Addendum: A reader brought to our attention after the initial publication of this article that Oaktree Strategic Income (OCSI) also has $6.9mn invested at cost in Covia as of March 31, 2020. The debt is held in the BDC’s JV, and treated in the same way as OCSL: placed on non accrual and with the same discount. The exposure did not show up in our search, so we apologize for the miss. Even databases can miss out sometimes.

Covia : Downgrade To CCR 4 From CCR 3

We hear that Covia Corp. – “a minerals and materials supplier for industrial and energy markets” – has been engaged in drastic cost cutting in the wake of the Covid-19 crisis “designed to reduce overhead expenses by about $25 million from 2019 levels”. The company had been struggling even before Covid-19 – and lower oil prices came along – due to its status as a supplier to the energy sector.

We initiated the company on the Underperformers list back on January 1, 2020, with an initial Corporate Credit Rating of 3. With the latest news and with the 2025 Term Loan trading at a (55%) discount compared to (22%) at year end 2019, we have downgraded the outlook to CCR 4 from CCR 3. We’re not yet placing the company on our Weakest Links list – companies deemed highly likely to become non performers shortly – but it’s early days yet. The stock it at risk of being delisted from the NYSE and trades at just $0.45. A year ago that was $6.25…

The only BDC with exposure to publicly traded Covia remains Oaktree Specialty Lending (OCSL) with a cost of $7.9mn and a current value probably close to $3.5mn. That means an unrealized loss of ($2.6mn) is likely to be booked at the end of the IQ 2020. Income at risk – should Covia default – is about $0.400mn a year. We’ll check back after OCSL reports IQ 2020 results or earlier if anything new transpires.

Covia: Announces Multiple Financing Developments

Covia Holdings – a publicly traded “provider of mineral-based material solutions for the Industrial and Energy markets” – announced a series of financial measures intended to improve its “financial flexibility” on December 31, 2019. The most material development was the arrangement of an $85 million committed credit facility from PNC Bank. The new facility is secured by the Company‚Äôs U.S. accounts receivable. At the same time the company voluntarily canceled its $200 million revolving standby credit facility that contained restrictive covenants.

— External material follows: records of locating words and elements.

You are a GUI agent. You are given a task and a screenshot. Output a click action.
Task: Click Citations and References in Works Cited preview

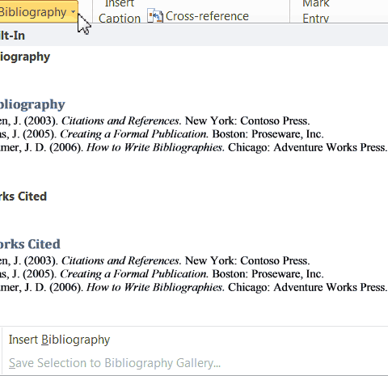click(120, 260)
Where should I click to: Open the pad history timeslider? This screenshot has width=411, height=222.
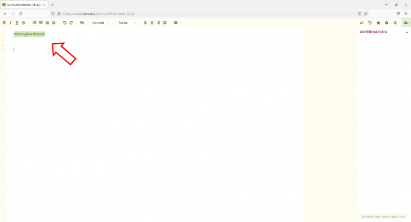click(370, 23)
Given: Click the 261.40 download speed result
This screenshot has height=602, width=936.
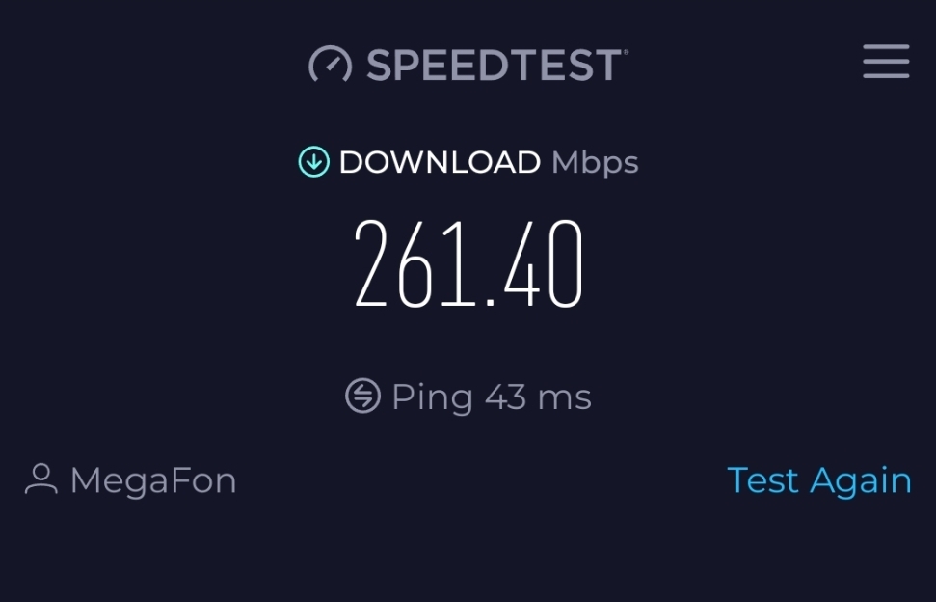Looking at the screenshot, I should click(x=468, y=263).
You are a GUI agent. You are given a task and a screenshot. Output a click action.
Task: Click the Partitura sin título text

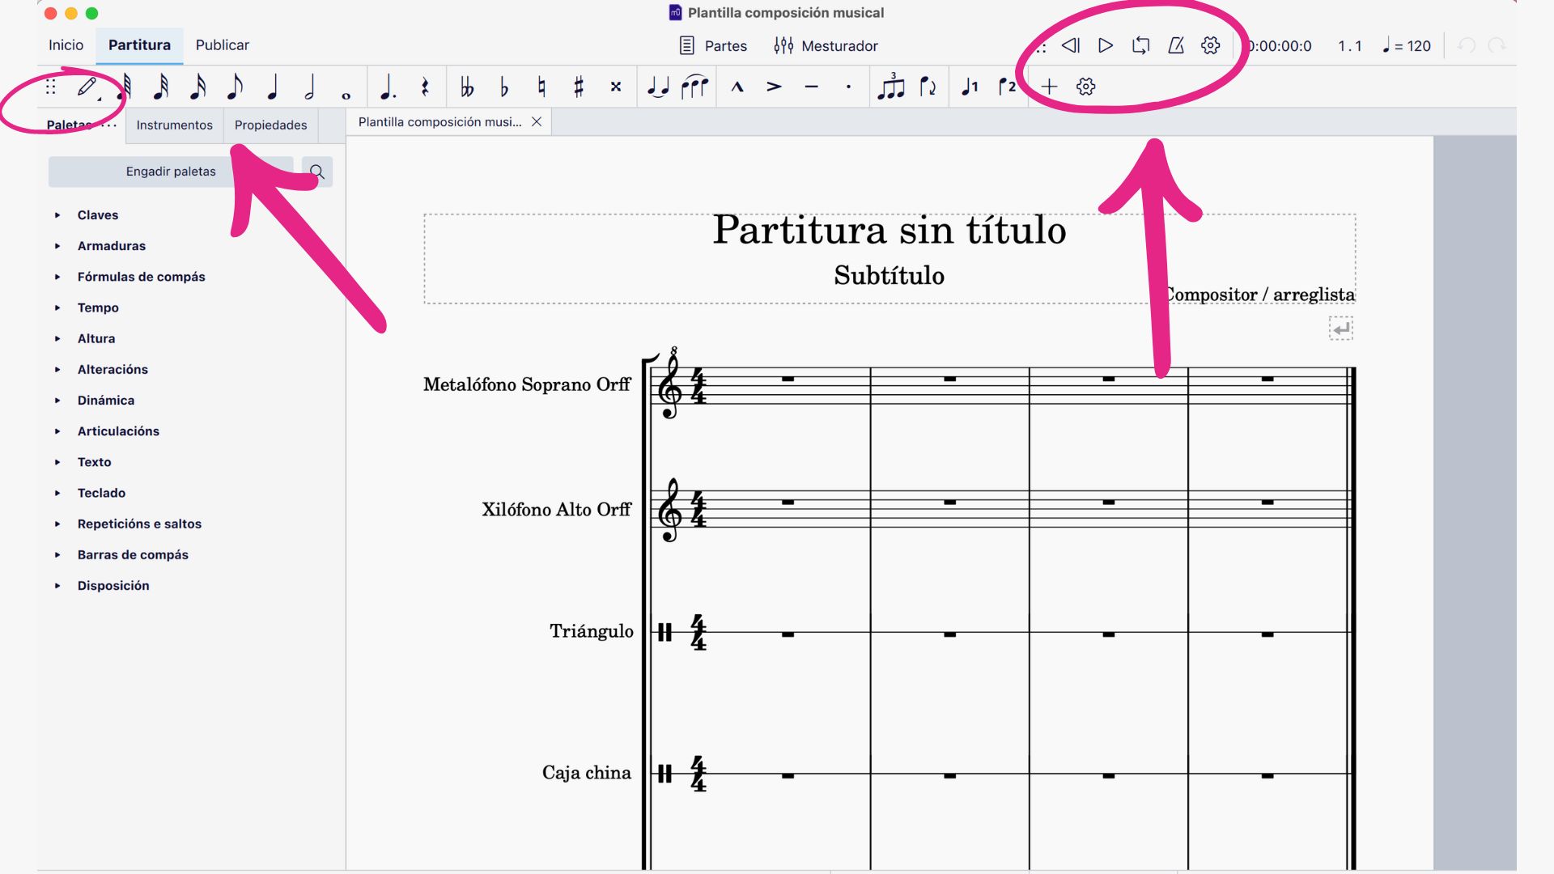tap(889, 231)
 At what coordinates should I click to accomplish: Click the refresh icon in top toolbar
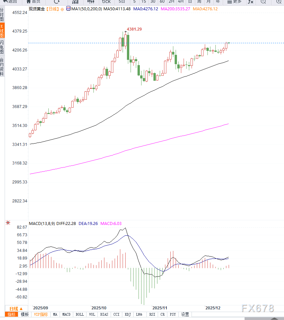[x=57, y=2]
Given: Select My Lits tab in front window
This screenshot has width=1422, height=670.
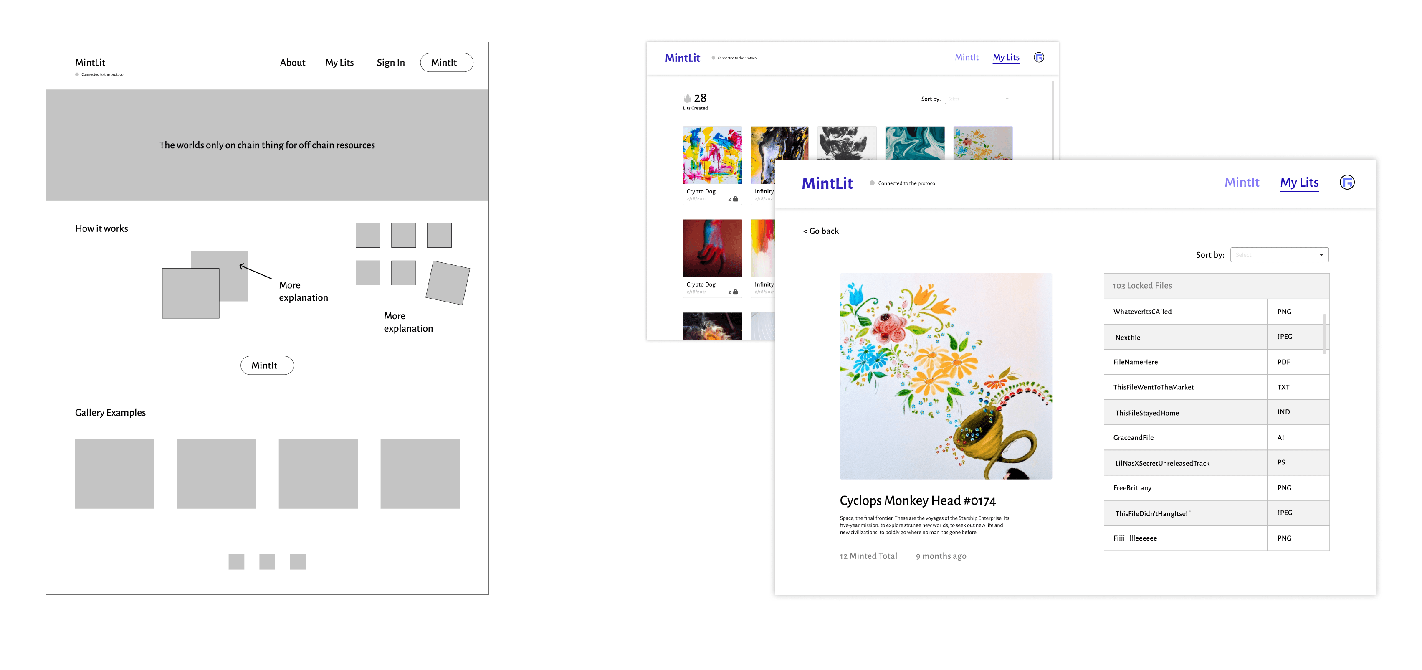Looking at the screenshot, I should [1299, 182].
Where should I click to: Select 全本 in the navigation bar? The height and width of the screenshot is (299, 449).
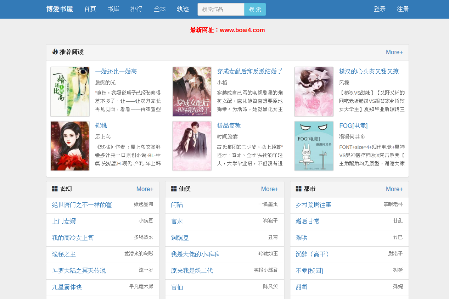(x=160, y=9)
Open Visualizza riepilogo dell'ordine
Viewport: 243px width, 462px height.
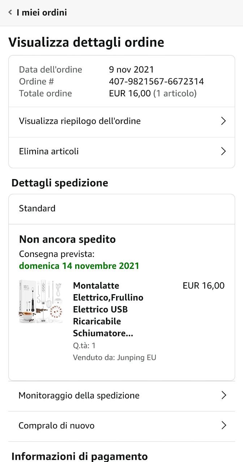[80, 121]
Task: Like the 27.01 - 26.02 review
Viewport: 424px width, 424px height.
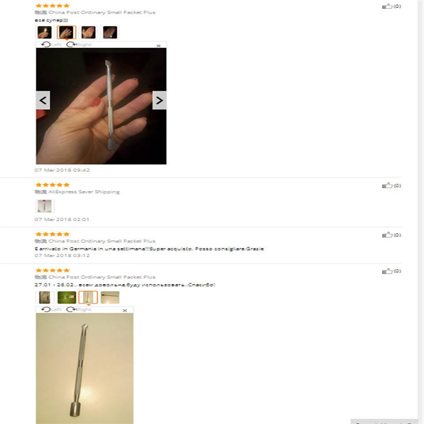Action: coord(387,271)
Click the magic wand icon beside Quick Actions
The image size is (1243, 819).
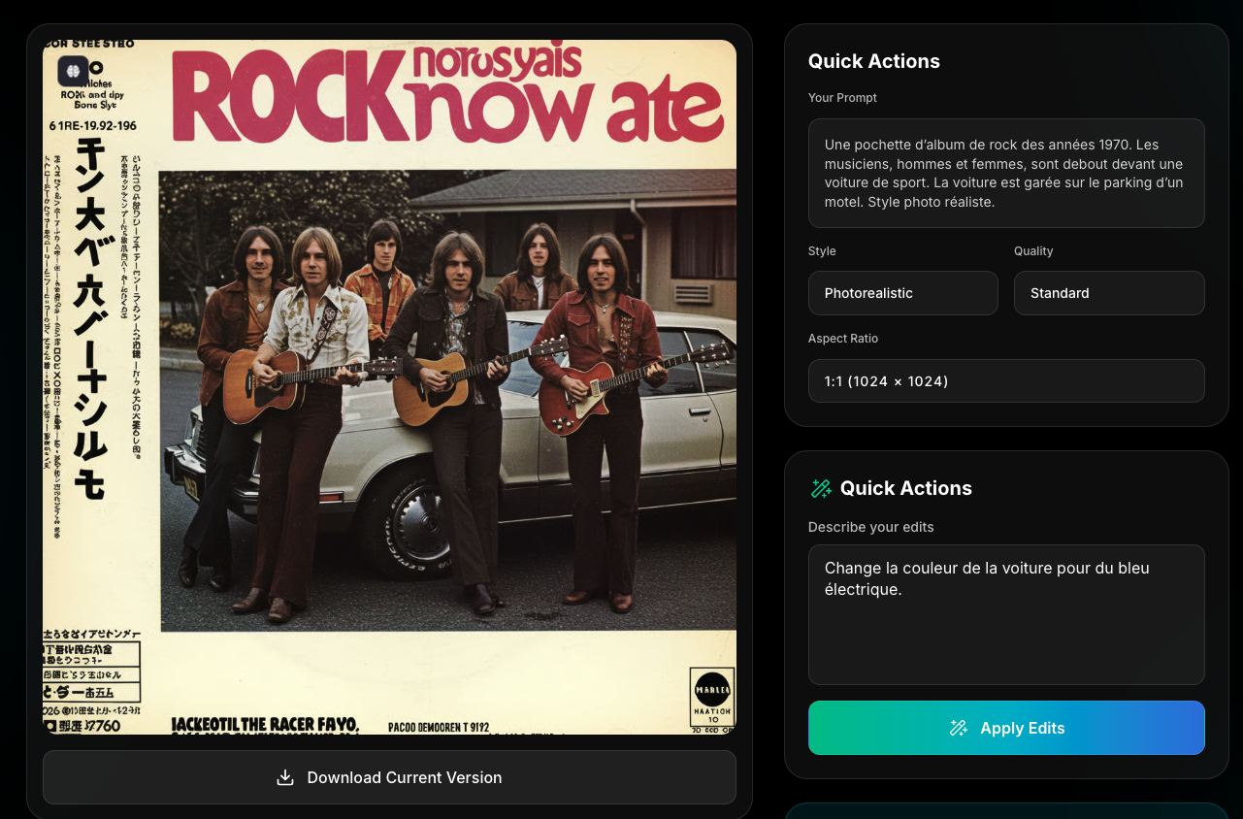coord(821,489)
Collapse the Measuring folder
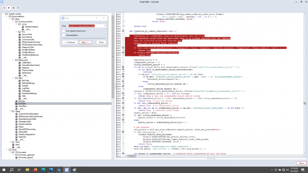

The above measures – and other actions taken as outlined in the company’s press release – are supposed to improve future results and provide liquidity. Nonetheless, substantial worries remain given Covia’s recent poor financial performance and exposure to the energy market. In fact, we added the company to the Under Performers List back in IVQ 2018, with a CCR of 3, based on a reduction in the value of the 2025 Term Loan held by the only BDC lender – Oaktree Specialty Lending or OCSL – to a discount of (28%). Subsequently the value of that debt has fluctuated, closing as of December 31 2019 of (24%).

We retain hope that the company can pull itself out of its doldrums, but note that debt to Adjusted EBITDA is very high (in excess of 10x by our estimate) and that the debt contains no covenants. The fact that Covia is raising new debt by essentially carving out valuable balance sheet assets to maintain liquidity is more worrying than reassuring for existing lenders who are essentially being pushed down the priority repayment scale.

At September 30, 2019 OCSL’s exposure – all in the 2025 Term Loan – amounted to $7.9mn, and $0.5mn of investment income is at risk. That’s a modest exposure for the public BDC (0.5% of its portfolio) and – apparently – not in any imminent danger. This article initiates our coverage in the BDC Credit Reporter. We’ll be checking back in periodically as new results are published.